Accordingly, annexing Corporate Governance Report under Regulation 27 of the SEBI (Listing Obligations and Disclosures Requirements) Regulations, 2015, is not applicable to the Company as per Regulation 15(2) of the SEBI (Listing Obligations and Disclosures Requirements) Regulations, 2015 as the Paid up Share Capital And Net Worth of the Company as mentioned above, were less than ?10 Crore And ?25 Crore respectively as on March 31,2025.
However, to facilitate better shareholders information and as a good governance practice, a report on Corporate Governance has been annexed to this Boards Report as Annexure 4 on voluntary basis.
8. PUBLIC DEPOSITS:
The Company has not accepted any fixed deposits, covered under Chapter V of the Companies Act, 2013.
9. DETAILS OF DIRECT ORS/KMP/ APPOINTED/RESIGNED DURING THE YEAR AS PER SECTION 134(3)(Q) READ WITH RULE 8(5)(HI) OF COMPANIES (ACCOUNT) RULES,2014
During the Financial year under review:
On the recommendation of Nomination and Remuneration Committee and the Board of Directors, Mr. Parmeet Mayur Shah (DIN: 03362384), was appointed as an additional Whole time Director by the Board of Directors of the Company w.e.f. May 9, 2024 subject to the approval of the shareholders. Subsequently, his appointment as Whole time Director was confirmed by the Shareholders through Postal Ballot on August 8, 2024.

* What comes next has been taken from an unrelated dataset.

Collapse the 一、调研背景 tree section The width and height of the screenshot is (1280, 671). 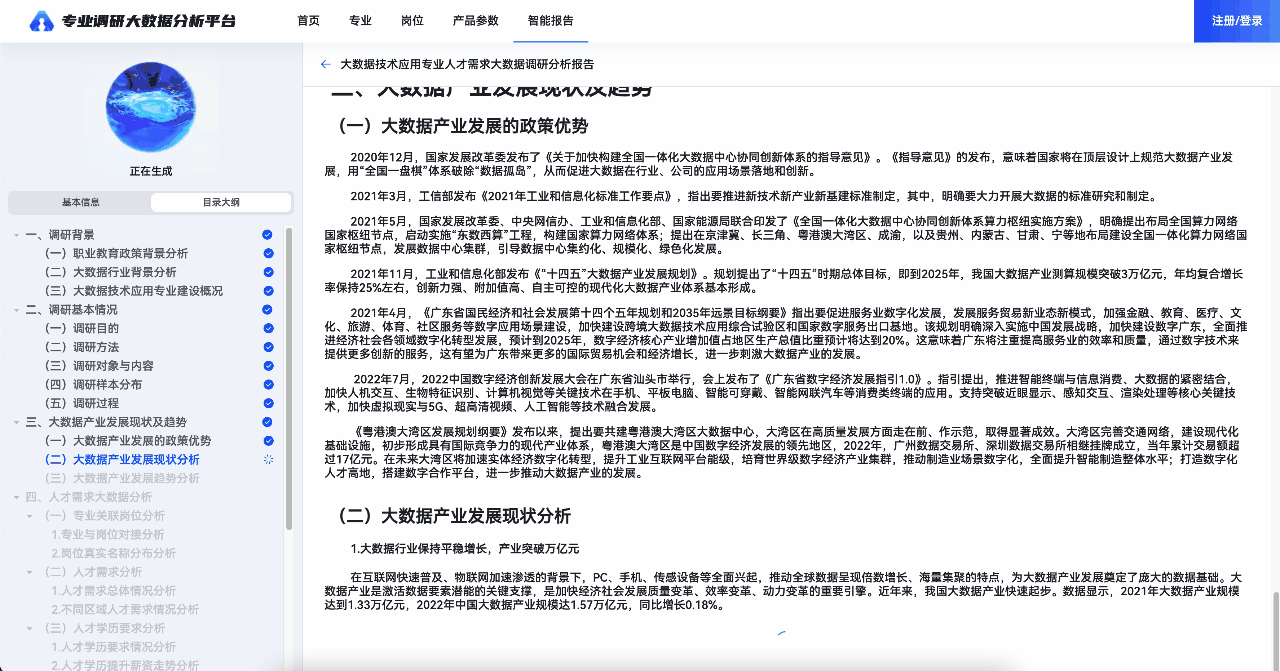click(x=16, y=235)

Mrs. Yamini Shah (DIN: 03441691), was appointed as an Independent Director by the Board of Directors of the Company w.e.f. August 13, 2024 subject to the approval of the shareholders and later her appointment was regularized by the shareholders of the Company at the 64th Annual General Meeting held on September 20, 2024.

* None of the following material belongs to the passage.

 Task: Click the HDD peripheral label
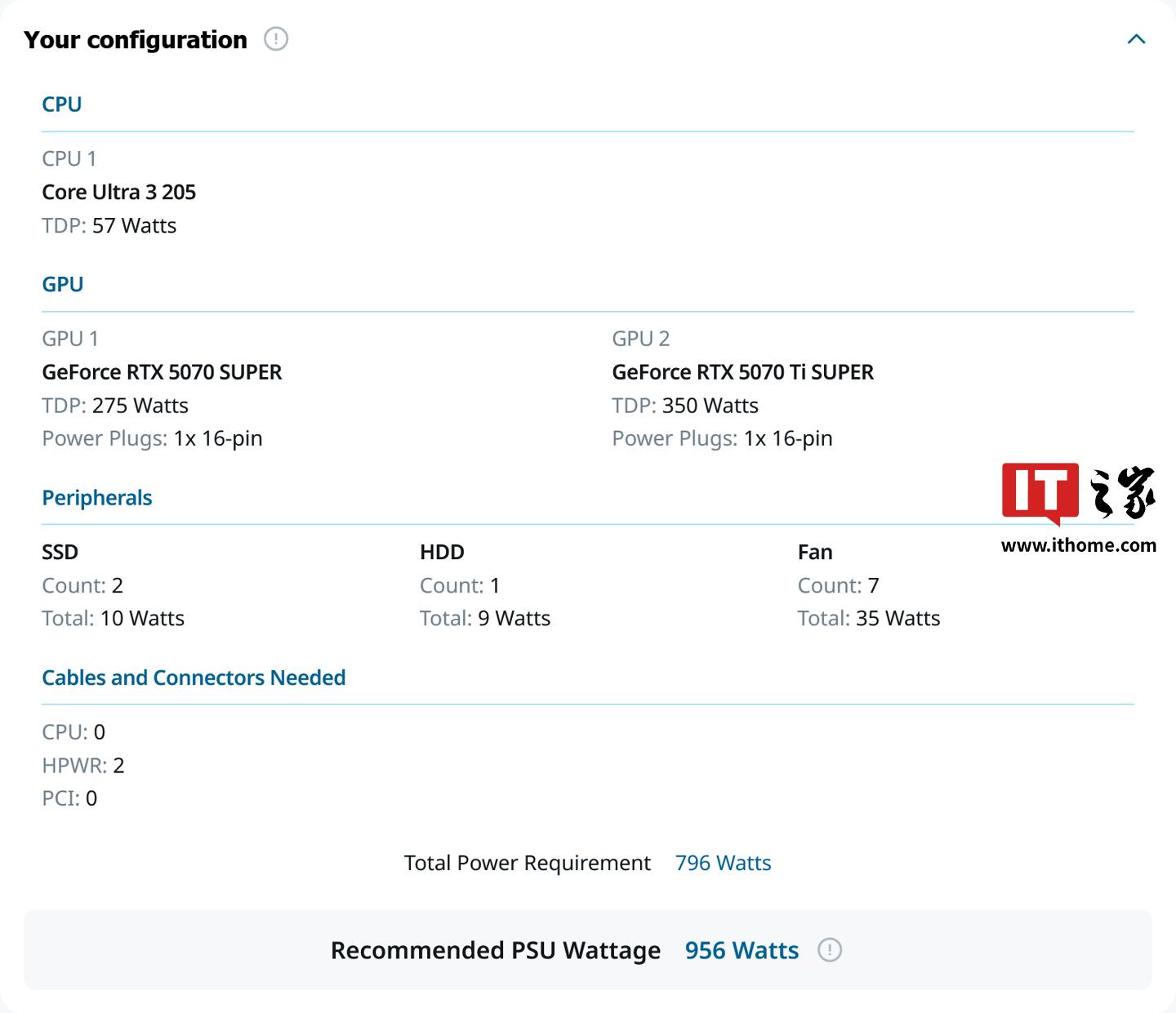point(442,552)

Mr. Priyank Girish Kumar Upadhyay (ACS: 74753) was appointed as Company Secretary and Compliance Officer of the Company w.e.f November 7, 2024 due to vacancy caused by the resignation of Mr. David Saldanha (ACS 74305) who was appointed as the Company Secretary and Compliance Officer of the Company w.e.f. August 13, 2024.
10. BOARD OF DIRECTORS AND KEY MANAGERIAL PERSONNEL (KMP)/ DECLARATION FROM INDEPENDENT DIRECTORS:
a. Composition of the Board:
The composition of the Board is in conformity with Regulation 17 of the SEBI (Listing Obligation and Disclosure Requirement) Regulations, 2015 which, inter alia, stipulates that the Board should have an optimum combination of executive and non-executive directors.

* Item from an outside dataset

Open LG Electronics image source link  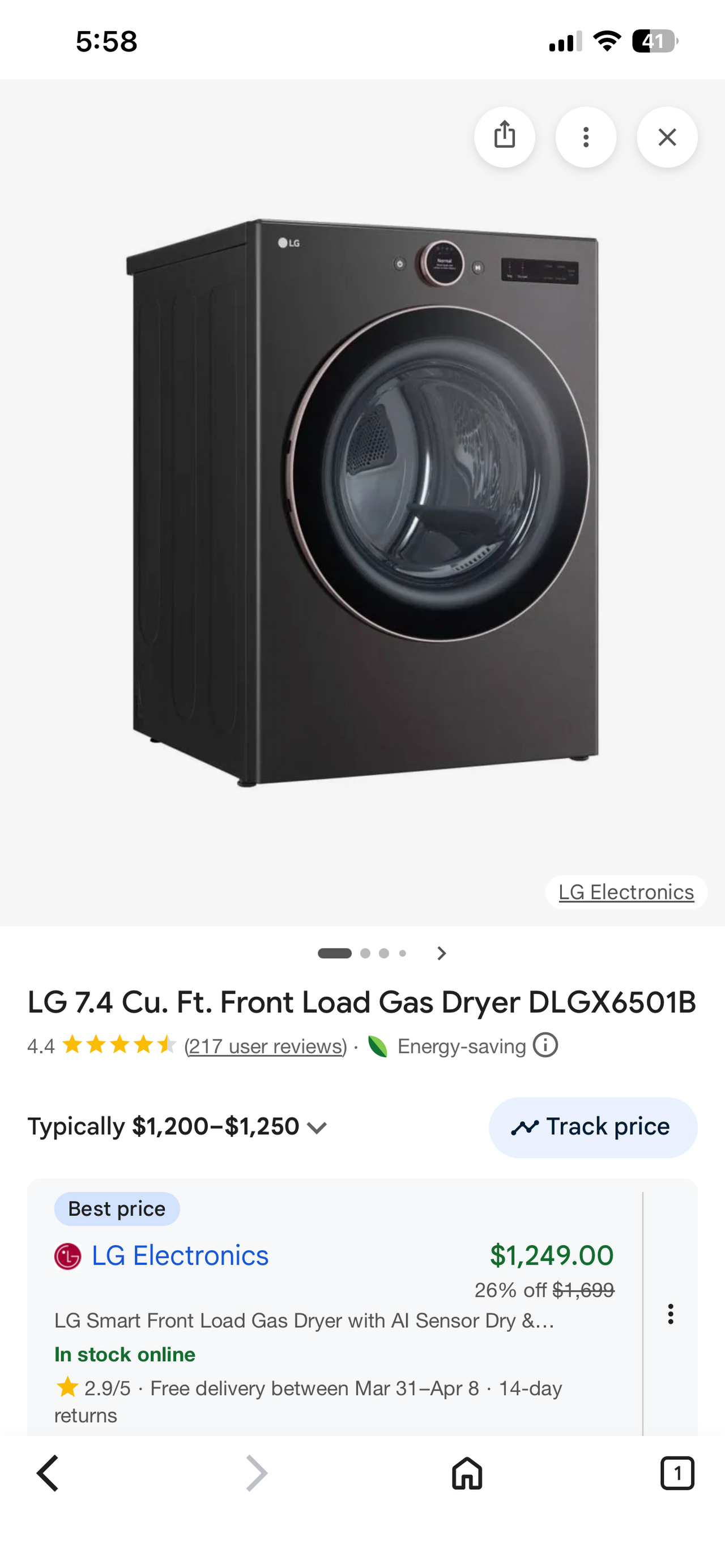point(626,892)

There were 6(Six) Directors on the Board of the Company as on 31st March, 2025. The Board of Directors comprises of 2(Two) Executive Director and 4(Four) Non-Executive Directors out of which 2 (Two) are Independent Directors and 2(Two) are Non-Independent Directors.
The Company has an Independent Woman Director on the Board of the Company. The Board is headed by Mr. Devendra Shrimanker, Chairperson & Non-Executive Independent Director.
As on 31st March, 2025, the Board comprised of Mr. Devendra Shrimanker(Chairperson and Non-Executive - Independent Director), Mr. Chetan Ramniklal Shah (Non-Executive - Non Independent Director), Mrs. Sonal Mayur Shah (Non- Executive - Non Independent Director), Mr. Parmeet Mayur Shah (Whole Time Director), Mrs. Yamini Anish Shah(Non-Executive - Independent Director) and Mr. Nilesh Dhankumar Dand (Executive Director, CFO and CEO).
b. Retire by Rotation
As per Provision of Companies Act, 2013, Mr. Chetan R. Shah (DIN: 00135296), a Non-Executive Director, retires by rotation at the ensuing Annual General Meeting and is eligible for re-appointment. The Board recommended his re-appointment to the shareholders of the Company at the ensuing AGM.
c. Meeting of IDs & Declaration
In accordance with the provisions of the Companies Act, 2013, a separate meeting of the Independent Directors of the Company was held on March 29, 2025.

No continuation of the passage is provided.